═══ Record excerpts ═══

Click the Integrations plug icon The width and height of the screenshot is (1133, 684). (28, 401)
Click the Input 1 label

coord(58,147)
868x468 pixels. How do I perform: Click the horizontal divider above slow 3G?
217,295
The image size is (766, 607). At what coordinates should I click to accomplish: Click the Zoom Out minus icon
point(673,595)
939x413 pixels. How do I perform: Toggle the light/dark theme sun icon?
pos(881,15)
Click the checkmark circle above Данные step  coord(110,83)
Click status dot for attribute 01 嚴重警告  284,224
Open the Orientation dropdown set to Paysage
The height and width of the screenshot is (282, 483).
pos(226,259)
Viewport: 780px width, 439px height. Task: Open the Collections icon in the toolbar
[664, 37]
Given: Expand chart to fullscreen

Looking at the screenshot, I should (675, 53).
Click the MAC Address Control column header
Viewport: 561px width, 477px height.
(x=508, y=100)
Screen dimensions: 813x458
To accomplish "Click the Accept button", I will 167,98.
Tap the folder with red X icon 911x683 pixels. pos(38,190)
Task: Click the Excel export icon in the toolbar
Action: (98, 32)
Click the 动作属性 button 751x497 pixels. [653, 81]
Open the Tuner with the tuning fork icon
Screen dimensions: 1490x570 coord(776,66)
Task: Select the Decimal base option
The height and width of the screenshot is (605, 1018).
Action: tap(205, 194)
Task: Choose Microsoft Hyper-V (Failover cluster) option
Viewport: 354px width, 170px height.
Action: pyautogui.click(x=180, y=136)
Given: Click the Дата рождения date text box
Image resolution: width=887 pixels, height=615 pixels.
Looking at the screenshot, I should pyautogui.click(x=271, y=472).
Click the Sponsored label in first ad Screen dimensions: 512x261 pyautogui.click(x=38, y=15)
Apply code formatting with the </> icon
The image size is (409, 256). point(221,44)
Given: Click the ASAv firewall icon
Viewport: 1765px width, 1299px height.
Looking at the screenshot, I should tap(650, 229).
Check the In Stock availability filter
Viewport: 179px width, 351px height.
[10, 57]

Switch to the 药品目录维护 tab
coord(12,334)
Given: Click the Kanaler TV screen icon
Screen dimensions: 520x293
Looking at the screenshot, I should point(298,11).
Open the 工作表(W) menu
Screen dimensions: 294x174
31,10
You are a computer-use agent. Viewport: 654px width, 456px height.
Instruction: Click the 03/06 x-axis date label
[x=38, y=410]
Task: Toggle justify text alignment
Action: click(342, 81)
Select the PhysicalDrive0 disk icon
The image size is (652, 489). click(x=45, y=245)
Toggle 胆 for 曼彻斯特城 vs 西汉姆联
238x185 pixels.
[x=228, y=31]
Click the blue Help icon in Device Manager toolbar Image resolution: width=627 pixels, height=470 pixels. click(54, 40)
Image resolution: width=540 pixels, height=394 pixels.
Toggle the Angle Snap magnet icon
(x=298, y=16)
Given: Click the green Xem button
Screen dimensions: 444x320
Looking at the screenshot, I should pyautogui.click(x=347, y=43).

═══

→ **What the exercise asks**
Please copy out the data above exactly.

→ **Solution for this task**
Click the Integrations plug icon The width and height of the screenshot is (1133, 684). (28, 401)
Click the Input 1 label

coord(58,147)
868x468 pixels. How do I perform: Click the horizontal divider above slow 3G?
217,295
The image size is (766, 607). At what coordinates should I click to accomplish: Click the Zoom Out minus icon
point(673,595)
939x413 pixels. How do I perform: Toggle the light/dark theme sun icon?
pos(881,15)
Click the checkmark circle above Данные step  coord(110,83)
Click status dot for attribute 01 嚴重警告  284,224
Open the Orientation dropdown set to Paysage
The height and width of the screenshot is (282, 483).
pos(226,259)
Viewport: 780px width, 439px height. Task: Open the Collections icon in the toolbar
[664, 37]
Given: Expand chart to fullscreen

Looking at the screenshot, I should (675, 53).
Click the MAC Address Control column header
Viewport: 561px width, 477px height.
(x=508, y=100)
Screen dimensions: 813x458
To accomplish "Click the Accept button", I will 167,98.
Tap the folder with red X icon 911x683 pixels. pos(38,190)
Task: Click the Excel export icon in the toolbar
Action: (98, 32)
Click the 动作属性 button 751x497 pixels. [653, 81]
Open the Tuner with the tuning fork icon
Screen dimensions: 1490x570 coord(776,66)
Task: Select the Decimal base option
The height and width of the screenshot is (605, 1018).
Action: tap(205, 194)
Task: Choose Microsoft Hyper-V (Failover cluster) option
Viewport: 354px width, 170px height.
Action: pyautogui.click(x=180, y=136)
Given: Click the Дата рождения date text box
Image resolution: width=887 pixels, height=615 pixels.
Looking at the screenshot, I should pyautogui.click(x=271, y=472).
Click the Sponsored label in first ad Screen dimensions: 512x261 pyautogui.click(x=38, y=15)
Apply code formatting with the </> icon
The image size is (409, 256). point(221,44)
Given: Click the ASAv firewall icon
Viewport: 1765px width, 1299px height.
Looking at the screenshot, I should tap(650, 229).
Check the In Stock availability filter
Viewport: 179px width, 351px height.
[10, 57]

Switch to the 药品目录维护 tab
coord(12,334)
Given: Click the Kanaler TV screen icon
Screen dimensions: 520x293
Looking at the screenshot, I should point(298,11).
Open the 工作表(W) menu
Screen dimensions: 294x174
31,10
You are a computer-use agent. Viewport: 654px width, 456px height.
Instruction: Click the 03/06 x-axis date label
[x=38, y=410]
Task: Toggle justify text alignment
Action: click(342, 81)
Select the PhysicalDrive0 disk icon
The image size is (652, 489). click(x=45, y=245)
Toggle 胆 for 曼彻斯特城 vs 西汉姆联
238x185 pixels.
[x=228, y=31]
Click the blue Help icon in Device Manager toolbar Image resolution: width=627 pixels, height=470 pixels. click(54, 40)
Image resolution: width=540 pixels, height=394 pixels.
Toggle the Angle Snap magnet icon
(x=298, y=16)
Given: Click the green Xem button
Screen dimensions: 444x320
Looking at the screenshot, I should pyautogui.click(x=347, y=43).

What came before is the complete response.